** Opening Given text block **
Also, see (for example, there’s multiple ones) this work for how 3-tissue CSD can pay off in a fixel-based analysis, due to dealing with the presence of lesion (neurodegeneration) inherently, so it’s less bothersome to steps such as template building and registration:

Again a very clear and important recommendation: I can’t emphasise enough how you need to strictly adhere to this. All your results are expressed directly in function of these response functions; if “(apparent) Fibre Density” is your metric, the accompanying response function(s) are the units used to relate this metric to the measured signals. Don’t compare things with different units; hence, use only a unique single (set of) response function(s): either a single WM one for single-tissue CSD, or a single fixed set of WM, (GM) and CSF for 2- or 3-tissue CSD. But essentially always use the same stuff for all subjects.
** Closing Given text block **
** Opening Collected data block **
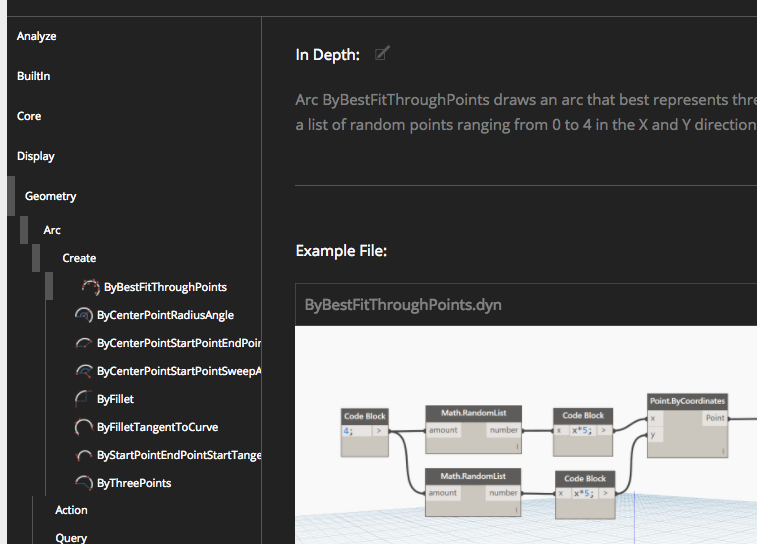Click the ByCenterPointRadiusAngle arc icon
This screenshot has width=757, height=544.
click(x=84, y=315)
** Closing Collected data block **
## Aim of the exercise
Please answer these questions about the text on response functions:
(a) What does 3-tissue CSD deal with inherently in a fixel-based analysis?
(b) Which two steps does that make less bothersome?
(c) What response function should be used for single-tissue CSD?

## Exercise response
(a) The presence of lesion (neurodegeneration)
(b) Template building and registration
(c) A single WM one